If you know the value you want to remove from an array you can use the splice method. First you must identify the index of the target item. You then use the index as the start element and remove just one element.


var array = [1, 2, 3, 4, 5, 6, 7, 8, 9, 0];

for( var i = 0; i < array.length-1; i++){ 
   if ( array[i] === 5) {
     arr.splice(i, 1); 
   }
}

//=> [1, 2, 3, 4, 6, 7, 8, 9, 0]
This is a simple example where the elements are integers. If you have an array of objects you would need a more sophisticated routine.

Using the Array filter Method to Remove Items By Value

Unlike the splice method, filter creates a new array. filter() does not mutate the array on which it is called, but returns a new array.

filter() has a single parameter, a callback method. The callback is triggered as the filter method iterates through the array elements. It will pass three values to the callback: the current value or element, the current array index and the full array.

The callback method should return either true or false. It is your responsibility to test the value (element) to see if it meets your criteria. If it does you can return true. Elements that return true are added to the new, filtered array.


var array = [1, 2, 3, 4, 5, 6, 7, 8, 9, 0];

var filtered = array.filter(function(value, index, arr){

    return value > 5;

});

//filtered => [6, 7, 8, 9]
//array => [1, 2, 3, 4, 5, 6, 7, 8, 9, 0]

You should note a new array containing matching values is returned. The original array is left untouched. I find this useful because I often want to retain an original data source, but retrieve subsets based on different logic sets.

The Lodash Array Remove Method

Sometimes utility libraries are the best way to solve more complex problems. Lodash provides a rich set of array manipulation methods, one being remove.
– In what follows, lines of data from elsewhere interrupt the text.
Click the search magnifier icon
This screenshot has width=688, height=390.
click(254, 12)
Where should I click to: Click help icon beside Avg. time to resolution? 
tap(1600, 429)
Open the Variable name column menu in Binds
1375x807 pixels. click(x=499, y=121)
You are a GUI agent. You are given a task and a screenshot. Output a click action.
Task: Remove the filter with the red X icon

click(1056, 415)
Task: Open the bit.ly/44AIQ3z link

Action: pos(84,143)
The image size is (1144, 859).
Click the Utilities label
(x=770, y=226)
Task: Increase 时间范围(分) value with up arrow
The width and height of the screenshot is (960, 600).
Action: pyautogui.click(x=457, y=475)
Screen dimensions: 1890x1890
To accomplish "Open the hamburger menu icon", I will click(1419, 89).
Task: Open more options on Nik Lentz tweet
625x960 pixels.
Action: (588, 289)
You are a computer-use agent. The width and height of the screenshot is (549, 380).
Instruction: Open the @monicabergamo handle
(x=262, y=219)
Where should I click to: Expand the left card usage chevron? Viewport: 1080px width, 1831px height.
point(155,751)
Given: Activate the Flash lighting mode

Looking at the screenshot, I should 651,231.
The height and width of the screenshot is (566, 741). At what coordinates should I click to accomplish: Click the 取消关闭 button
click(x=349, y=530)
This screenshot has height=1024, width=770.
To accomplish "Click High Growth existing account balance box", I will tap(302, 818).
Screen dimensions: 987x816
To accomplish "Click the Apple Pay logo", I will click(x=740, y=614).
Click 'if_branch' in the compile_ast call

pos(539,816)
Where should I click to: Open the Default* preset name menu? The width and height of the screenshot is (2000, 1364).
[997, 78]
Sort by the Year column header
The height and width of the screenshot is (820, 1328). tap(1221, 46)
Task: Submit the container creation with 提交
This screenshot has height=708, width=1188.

The Lodash remove method works much like the array filter method, but sort of in reverse. It does not save the original array values, but removes matching elements. It returns the matching elements as a new array.


var array = [1, 2, 3, 4];
var evens = _.remove(array, function(n) {
  return n % 2 === 0;
});

console.log(array);
// => [1, 3]

console.log(evens);
// => [2, 4]

Making a Remove Method

As I mentionmed before, there is no native Array.remove method. The Lodash method does solve this problem, but you may not always want to use Lodash. This does not mean you cannot create a utility method. John Resig gave us a model to follow, however he extended the Array prototype, which is a bad idea.

Instead I created an Array remove utility method that can be added to a helper or utility library. Like the Lodash remove method the first parameter is the target array. It uses Array.filter to return elements not matching a value.


function arrayRemove(arr, value) {

   return arr.filter(function(ele){
       return ele != value;
   });

}

var result = arrayRemove(array, 6);

// result = [1, 2, 3, 4, 5, 7, 8, 9, 0]
This method is simple, it assumes simple values like numbers or strings. You could modify this method to use a custom comparison method, but I think it would be easier to just use the filter method directly.

Summary

Removing JavaScript Array items is important to managing your data. There is not a single 'remove' method available, but there are different methods and techniques you can use to purge unwanted array items.

This article has reviewed these methods and how they can be used. You also saw how to create a helper method that makes removing items from an array a bit easier and consistent.